A indústria dos dispositivos móveis encontra-se a enfrentar uma forte pressão económica devido à escalada nos custos dos semicondutores, um fenómeno global conhecido no setor como chipflation. Para mitigar o impacto financeiro nas memórias e noutros componentes essenciais, a Apple adotou uma estratégia agressiva de negociação com os seus parceiros comerciais. A gigante de Cupertino está a pressionar os seus principais fornecedores de painéis, a Samsung Display e a LG Display, a aplicarem um corte de aproximadamente 20% no preço dos ecrãs OLED destinados ao iPhone 18 Pro Max.

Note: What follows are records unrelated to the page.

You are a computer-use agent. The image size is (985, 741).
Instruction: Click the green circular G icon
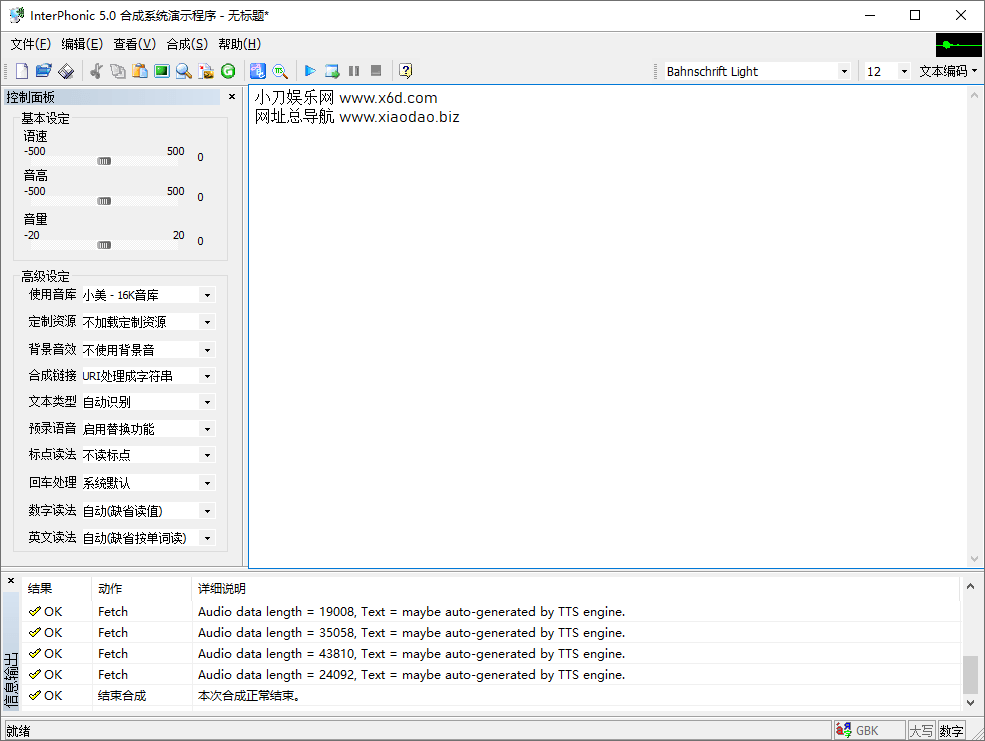228,71
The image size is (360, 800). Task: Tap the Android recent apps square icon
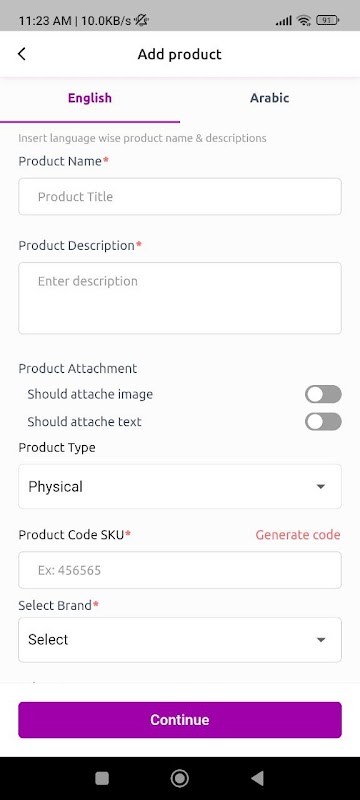click(x=102, y=778)
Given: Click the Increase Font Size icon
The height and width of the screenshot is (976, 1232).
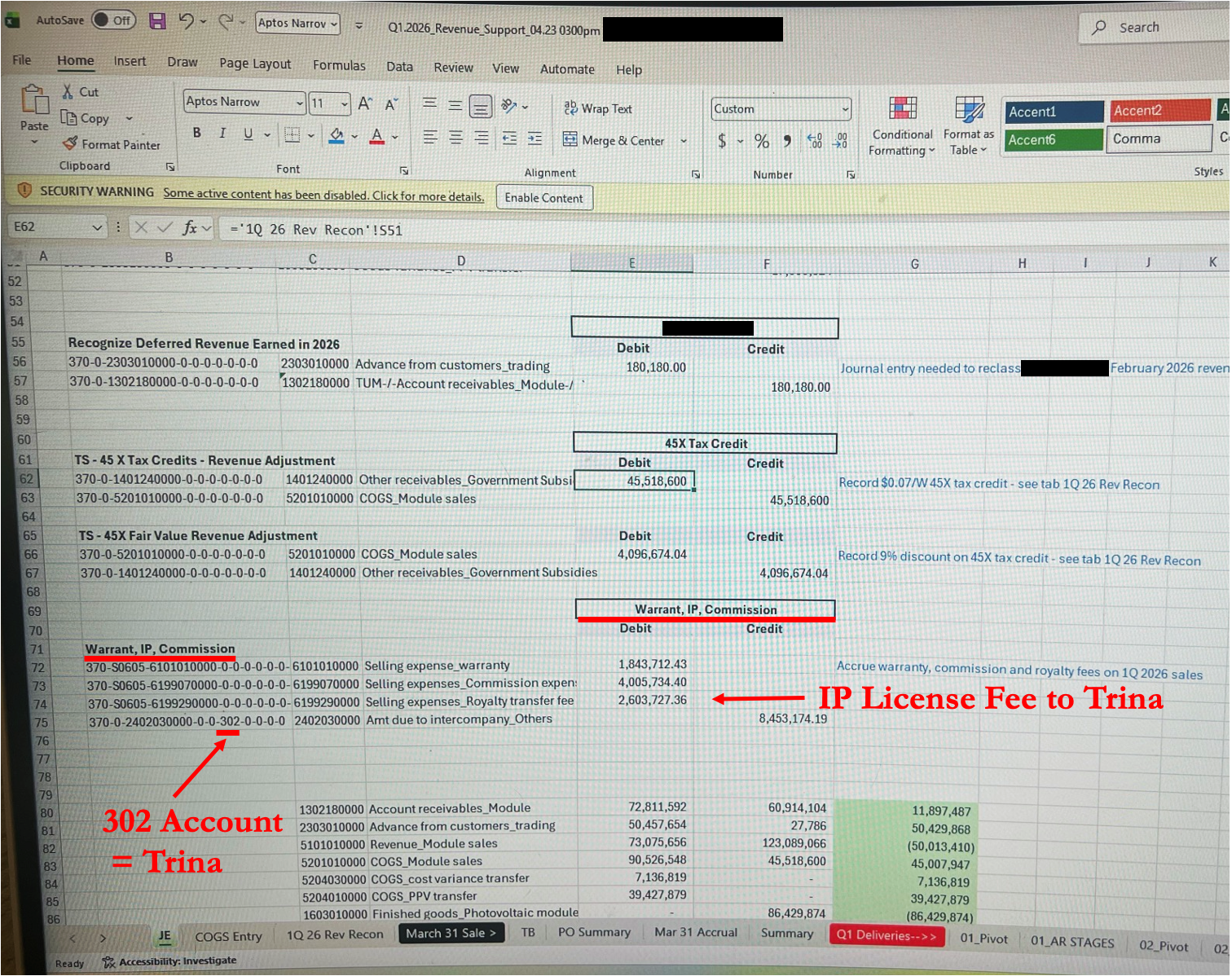Looking at the screenshot, I should point(365,103).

De acordo com as informações avançadas pelo The Lec, esta exigência surge numa altura em que o custo de fabrico das frentes dos smartphones tem vindo a registar uma trajetória descendente nas últimas gerações. A título de exemplo, os ecrãs do iPhone 16 Pro Max superavam os 100 dólares em certas fases da produção, enquanto os componentes do iPhone 17 Pro Max recuaram para a fasquia dos 80 dólares. Contudo, fontes do setor na Coreia do Sul indicam que a redução imposta para a linha de 2026 é invulgarmente severa, apontando para um custo médio por unidade fixado entre os 66,50 e os 70 dólares.
O paradoxo técnico dos ecrãs M16
Esta redução substancial de preço cria um verdadeiro quebra-cabeças para as fabricantes de displays, uma vez que o hardware exigido pela tecnológica norte-americana dará um salto tecnológico significativo. A Apple exigiu a integração do conjunto de materiais orgânicos M16, a mais recente e avançada solução desenvolvida pela Samsung. Esta nova estrutura promete oferecer uma maior eficiência luminosa, consumo de energia otimizado, fidelidade de cores aprimorada e uma vida útil substancialmente alargada.
Para implementar o substrato M16, tanto a Samsung como a LG necessitam de reajustar por completo as suas linhas de produção e reestabilizar o rendimento das fábricas. Isto significa que, na prática, a complexidade e o custo real de fabrico subiram, mas o valor final pago pela Apple deverá mesmo cair para a média de 66,50 dólares por unidade — um montante que fica inclusive abaixo da intenção inicial da própria criadora do iPhone, que se situava nos 70 dólares.
Margens sob pressão e o impacto no consumidor
O cenário de instabilidade motivado pela chipflation mereceu reações públicas da liderança das produtoras de ecrãs. Durante o evento K-Display 2026, Lee Cheong, presidente da Samsung Display, admitiu que o ano tem sido repleto de desafios operacionais devido à inflação dos semicondutores, gerando pressões pesadas por parte dos clientes para rebaixar os custos de painéis e de módulos de câmara. Na mesma conferência, o presidente da LG Display, Jeong Cheol-dong, reconheceu o impacto destas imposições nas margens financeiras da empresa, embora tenha ressalvado que a situação é gerível graças a inovações nos custos internos.
Segundo as projeções da consultoria UBI Research, o volume de produção planeado para a família de flagships divide-se da seguinte forma:
Samsung Display: Estimativa total de 46 milhões de painéis OLED (2 milhões para o iPhone 18 base, 18 milhões para o Pro e 26 milhões para o modelo Pro Max).
LG Display: Estimativa total de 41,09 milhões de unidades (1,09 milhões para a variante base, 19 milhões para o Pro e 21 milhões para o Pro Max).
Apesar dos esforços da marca da maçã para poupar na construção física dos ecrãs, os analistas preveem que os aumentos globais no armazenamento e na memória RAM não possam ser totalmente absorvidos. Como consequência, o iPhone 18 Pro e o iPhone 18 Pro Max deverão sofrer um agravamento de até 200 dólares nos preços de tabela em setembro. Desta forma, os valores iniciais sugeridos nos Estados Unidos passarão para 1.299 e 1.399 dólares, respetivamente, prevendo-se valores consideravelmente mais elevados no mercado português após a aplicação de impostos e taxas locais.
A nova linha topo de gama tem estreia marcada para o terceiro trimestre, acompanhada pelo primeiro modelo dobrável da marca. Já as variantes iPhone 18 e iPhone 18e deverão chegar ao mercado apenas no decorrer do primeiro semestre de 2027.